さくさくさく食べ進めて、そのまま禊くんの唇に自分の唇を押し当てた。

「(柔らかい……)」

 ふに、と柔らかい感触。未知の経験だ。ポッキーが無くなったのを確認して、わたしは禊くんから離れる。

「……ファーストキス、奪われた」
『……雀ちゃん……!?』

 顔を真っ赤にして、口元に手を覆う禊くん。女子かよ。まあわたしも思いのほか恥ずかしかったわけで、顔に熱が溜まるのが分かる。

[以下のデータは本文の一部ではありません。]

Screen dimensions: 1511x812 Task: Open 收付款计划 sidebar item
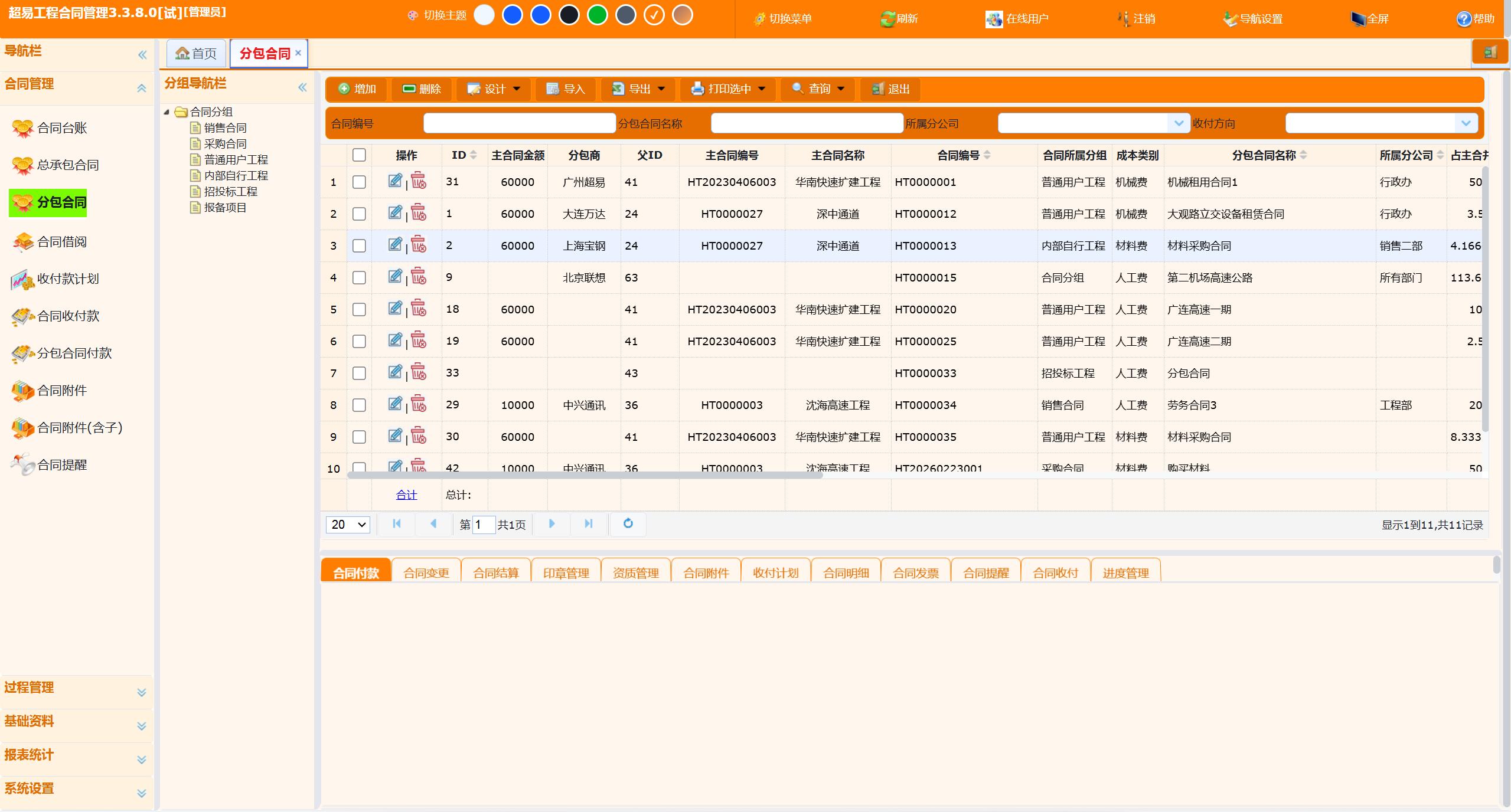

「こ、これは悪魔で変態的な妄想をして止まらない禊くんを止めるために行ったわけなんですよ、だってあのままだと廊下にいる人たちはおろか教室で一部始終を見ていたかも知れない人たちが帰ってしまうかも知れませんしわたしの友人関係にもヒビが入るかもですし? もしかしたら今の禊くんの行動が誰かの噂話によって校内に広められたら彼女であるわたしが一番恥ずかしいわけですから、そうです、仕方なくやったんです。まあぶっちゃけ禊くんとキスできて嬉しい気持ちもあるんですがこれでわたしの校内でのイメージは多分壊れないですしー! やったー! ばんざーい!」
『……! 有難う、御座います!』

 つい癖でマシンガントーク全開で離してしまうと、なぜだか鼻血を出して禊くんは土下座してきた。え、なにこの人。
そんなに嬉しかったのかな、というか禊くんのファーストキスは安心院さんなんだよね、そこらへんはちょっと不満。
言ったら調子乗るから言わないけど。

『キスはクリア出来た!』『次はセッ』
「死ね」

 笑顔で飛びつこうとしながら、とんでも発言を言ってきた禊くん目掛けて自前の武器である鋏を構えて攻撃する。
禊くんの断末魔が響き渡り、一時校内は騒然としていました。